第一指(趾)骨の背側前面の骨折に対する治療法として、保存療法や内固定を紹介してきました。ですが骨片の形状や厚み、関節の完全性などを考慮した場合に、摘出や掻爬を行った方が関節機能が保たれ、二次的な関節炎を避けられる可能性があります。
そこで今回は、このような骨折に対して関節鏡視下で掻爬術を行った症例について、その術後の競走成績を調査した文献を紹介します。
”背景
第一指(趾)骨の背側前面の骨折について、保存療法および内固定を行った結果の報告は、症例数が限られている。目的
サラブレッド種の平地競走馬における、第一指(趾)骨の新たな治療法である関節鏡視下の掻爬術の方法と、術後の競走成績を明らかにすること。

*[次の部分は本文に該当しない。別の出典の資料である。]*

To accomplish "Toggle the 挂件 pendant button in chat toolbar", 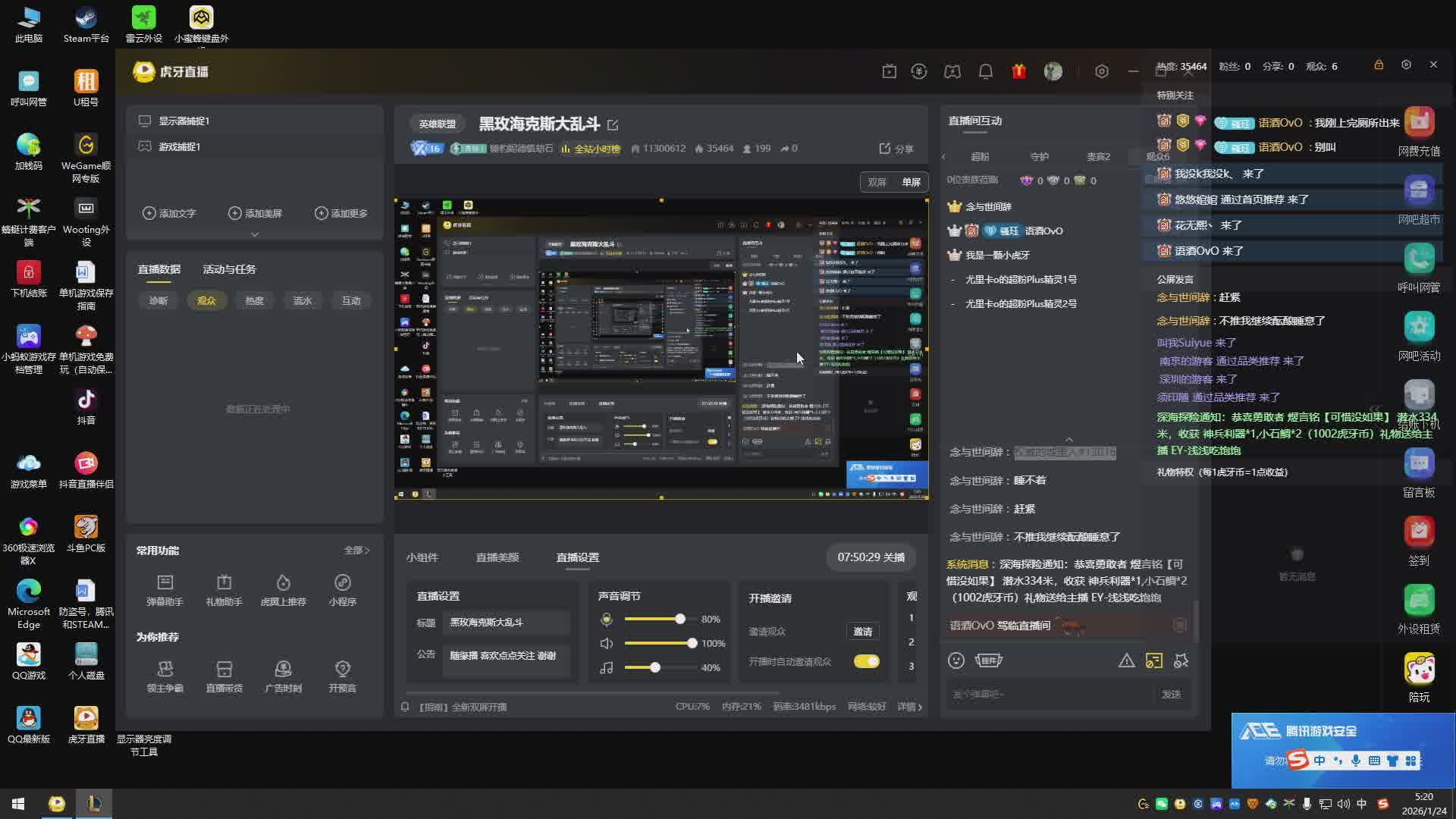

研究デザイン
後ろ向きケースコントロール研究方法
第一指(趾)骨の背側前面の骨折に対し、関節鏡視下での掻爬術を行ったサラブレッド種競走馬の81症例について医療記録を調べた。画像診断と術中所見より損傷の特徴を記録し、関節鏡視下での手技も記録した。術後成績は、競走期間、出走数、獲得賞金、レースの質について、コントロールと比較した。結果
74/81(91%)が術後に出走した。コントロールとの比較では、術後出走数は症例で中央値12、95%信頼区間9-16に対し、コントロールで中央値19、95%信頼区間15-23であり、症例の方が少なかった(P<0.001)。しかし他には有意差がなく、獲得賞金は症例で中央値$541,465、95%信頼区間$39,868-85,423に対し、コントロールでは中央値$68,017、95%信頼区間$54,247-87870(P=0.7)であった。また競走期間は症例で中央値7四半期、95%信頼区間5-8四半期に対し、コントロールでは中央値9四半期、95%信頼区間8-10四半期(P=0.1)であった。主な制限
回顧的な研究であるため、サンプルバイアスは避けられず、マッチするコントロールの選定にも制限がある。結論
第一指(趾)骨の背側前面の骨折は、関節鏡視下で掻爬術を行うことにより、競走の期間や獲得賞金については損傷のない対照と同等の競走パフォーマンスが得られる。”